◆ Brano proposto
###

Non si tratta solo di punti di rottura eco-sistemici (politici, economici, sociali), pur evidenti, ma anche e soprattutto di criticità psichiche, inevitabilmente interconnesse con le prime e in qualche modo interdipendenti.
Gli appelli al cambiamento provengono, per il momento, da quelle parti della società più esposte a tematiche etiche (laiche e religiose) e sociali mentre gli altri “umanisti”, psicologi e psichiatri compresi, sembrano non curarsi troppo di questi problemi (sarà perché non si considerano umanisti?). O meglio, se ne curano, ma molto, molto più a valle, nei loro presidi, spesso inadeguatamente, in qualità di osservatori o a volte in qualità d’inventori di nuovi nomi da dare a nuove patologie al fine di ritagliare nuove fette di mercato per qualche farmaco miracoloso o per qualche nuova rivoluzionaria psicoterapia validata evidence based.
Ciò che mi appare invece evidente è che c’è qualcosa che non và.
Eppure l’osservatorio che gli operatori della psiche hanno la fortuna di utilizzare sembrerebbe l’ideale posto di vedetta dal quale indovinare per primi i fenomeni riguardanti l’uomo senza che ciò costituisca in alcun modo uno sconfinamento indebito in altri ambiti del sapere.

###

◆ Dati forniti
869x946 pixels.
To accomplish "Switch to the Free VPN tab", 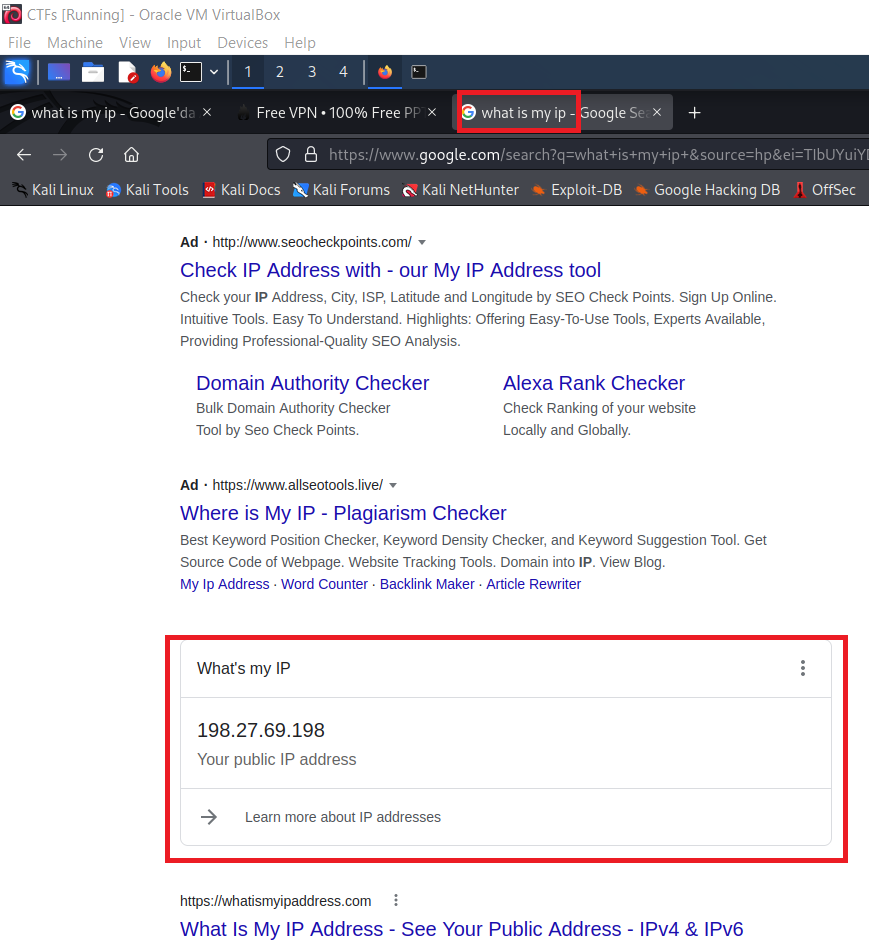I will [x=340, y=113].
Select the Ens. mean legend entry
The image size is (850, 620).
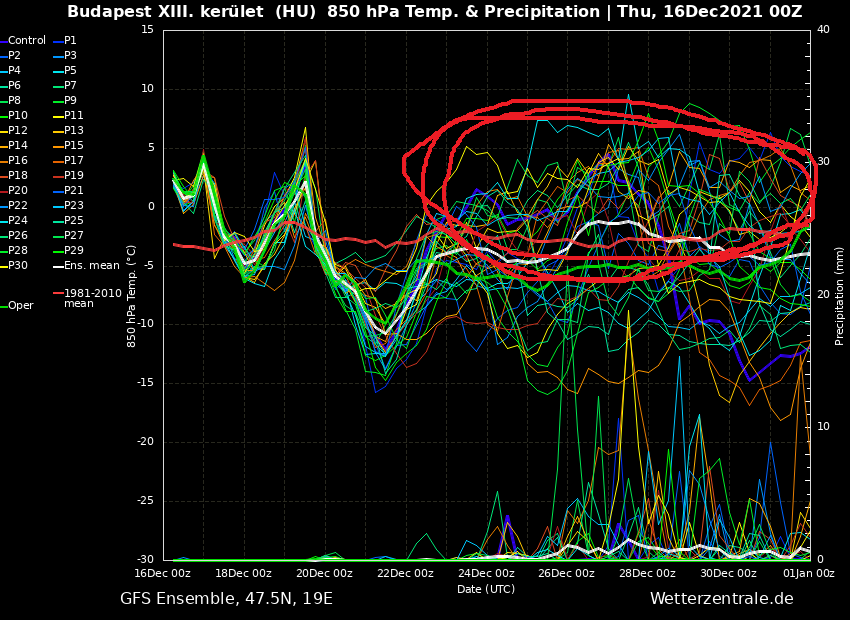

###

◆ Requisiti del compito
Per favore, prosegui il brano sopra sulle criticità psichiche e sul ruolo degli operatori della psiche, ripartendo subito dopo la sua ultima frase.

◆ Risultato
La fiducia nelle possibilità plastiche, autopoietiche, autoriparative, riequilibratici dei sistemi sociali e culturali, la sensazione cioè che comunque vada cascheremo in piedi e che il mondo procederà senza troppi intoppi, diventa sempre più ai nostri giorni come un sentimento inerziale di ottimismo, ma non si riesce ad intravedere all’orizzonte, per ora, alcuna forma di nuovo umanesimo.
Occorre allora con una certa urgenza evidenziare i nessi socio-culturali che presiedono le mutazioni in corso esplorando, per quanto ci è possibile, alcune aree d’interesse più specifiche, quali i cambiamenti della vita quotidiana, la semeiosi consumista, la struttura antropologica delle famiglie, alcuni vistosi processi di significazione della realtà che riguardano la comunicazione, le relazioni, l’identità, il rapporto col corpo, il rapporto con le comunità, con il tempo, etc., provando a cominciare a riconoscere le nuove “grammatiche del mentale” in relazione ai fenomeni metapsichici.
Sono consapevole che questo lavoro non può che avere, vista la vastità dei campi d’indagine toccati, un carattere introduttivo e propedeutico, una sorta di work in progress molto parziale e un pro-memoria per futuri psicoterapeuti. Diventa necessario da parte mia l’invito ai lettori ad articolare e promuovere la ricerca in questi ambiti appena dischiusi ed accennati in questo contributo.
Grammatica degli oggetti
Ogni psiche è abitata dagli oggetti, ma per i nostri antichi progenitori ogni oggetto ed ogni luogo era abitato dalla psiche, aveva cioè un suo spirito/carattere, un suo “genius loci”, l’ambiente e i suoi contenuti erano psiche alla stessa stregua dei pensieri e dei sogni. Probabile, in qualche misura, sia ancora oggi così.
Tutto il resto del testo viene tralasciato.